La blefaroplastia es un procedimiento quirúrgico que puede realizarse con fines funcionales o estéticos; por ejemplo, para tratar exceso de piel en los párpados superiores (blefaroplastia superior) o eliminar bolsas debajo de los ojos (blefaroplastia inferior). Para lograr el éxito, dicha cirugía requiere una planificación precisa y un conocimiento detallado de la anatomía palpebral. Cuando los delicados tejidos de soporte se modifican en exceso, pueden aparecer cambios negativos que afectan la función protectora del párpado sobre el ojo o el aspecto de la mirada.

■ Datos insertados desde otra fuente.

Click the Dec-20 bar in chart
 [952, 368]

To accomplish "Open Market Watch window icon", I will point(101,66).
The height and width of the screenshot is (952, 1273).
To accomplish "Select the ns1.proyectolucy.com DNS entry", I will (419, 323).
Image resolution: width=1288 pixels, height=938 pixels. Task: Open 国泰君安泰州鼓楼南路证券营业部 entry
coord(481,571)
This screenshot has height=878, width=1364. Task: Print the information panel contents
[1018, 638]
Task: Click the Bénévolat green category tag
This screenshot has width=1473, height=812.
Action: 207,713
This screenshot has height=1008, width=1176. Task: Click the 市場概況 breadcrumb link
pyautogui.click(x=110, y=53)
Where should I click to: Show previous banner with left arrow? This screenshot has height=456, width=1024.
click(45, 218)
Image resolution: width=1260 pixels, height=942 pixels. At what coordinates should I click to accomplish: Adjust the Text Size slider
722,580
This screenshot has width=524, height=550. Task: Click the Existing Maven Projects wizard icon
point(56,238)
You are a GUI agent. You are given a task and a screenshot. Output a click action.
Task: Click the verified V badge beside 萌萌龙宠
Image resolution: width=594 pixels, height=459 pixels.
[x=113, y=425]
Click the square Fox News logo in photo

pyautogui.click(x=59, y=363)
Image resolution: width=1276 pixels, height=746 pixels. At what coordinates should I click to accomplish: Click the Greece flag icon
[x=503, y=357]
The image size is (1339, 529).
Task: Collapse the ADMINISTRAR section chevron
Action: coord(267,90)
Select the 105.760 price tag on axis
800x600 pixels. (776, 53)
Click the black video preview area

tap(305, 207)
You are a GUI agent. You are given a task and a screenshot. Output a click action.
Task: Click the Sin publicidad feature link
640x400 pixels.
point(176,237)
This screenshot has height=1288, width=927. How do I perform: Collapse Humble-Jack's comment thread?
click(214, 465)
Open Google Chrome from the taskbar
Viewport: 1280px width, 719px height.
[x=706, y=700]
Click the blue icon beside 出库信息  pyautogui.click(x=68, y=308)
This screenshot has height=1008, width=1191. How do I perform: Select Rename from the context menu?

Durante las primeras semanas posteriores a una blefaroplastia es normal presentar inflamación, moretones, sensación de tirantez, irritación y sequedad ocular. Algunas personas se sienten cómodas saliendo en público después de 10 a 14 días, aunque la recuperación completa puede tomar varios meses. Estos son efectos normales de la cirugía que no deberían interpretarse como una complicación. Por otro lado, la persona que se somete a una cirugía plástica de los párpados debe entender que pueden surgir situaciones inesperadas en el postoperatorio.
¿Qué cambios pueden indicar una complicación después de una blefaroplastia?
Algunos de los posibles riesgos tras realizar una blefaroplastia incluyen:
- La sequedad ocular crónica
- La dificultad para cerrar los ojos (lagoftalmos)
- El ectropión o retracción del párpado inferior
- Cicatrización antiestética y asimetrías
Estos escenarios no ocurren con frecuencia, pero cuando aparecen, deben ser evaluados por un especialista con experiencia en cirugía funcional y reconstructiva de los párpados.
La retracción palpebral, por ejemplo, ocurre cuando el párpado queda en una posición anormalmente elevada o descendida, dejando mayor exposición de la superficie ocular. Esto puede provocar irritación, lagrimeo, sensación de cuerpo extraño o dificultad para proteger adecuadamente el ojo.
¿Cómo se tratan las complicaciones de una blefaroplastia?
La corrección depende del tipo de complicación, el estado de los tejidos, la cantidad de piel disponible, la cicatrización previa y la función del párpado. En algunos casos, el tratamiento puede incluir manejo médico inicial para controlar la sequedad, inflamación o irritación ocular; en otros, puede ser necesaria una cirugía reconstructiva secundaria.
Una cirugía reconstructiva de los párpados puede incluir liberación de cicatrices internas, reposicionamiento del párpado, soporte de estructuras debilitadas, injertos o técnicas orientadas a recuperar una mejor cobertura ocular. El objetivo no es únicamente corregir una asimetría visible, sino restablecer la función del párpado como estructura de protección, lubricación y cierre adecuado del ojo.
La reparación de complicaciones de blefaroplastia requiere una valoración individualizada ya que permite definir el momento y la técnica más adecuada para el plan de tratamiento del paciente.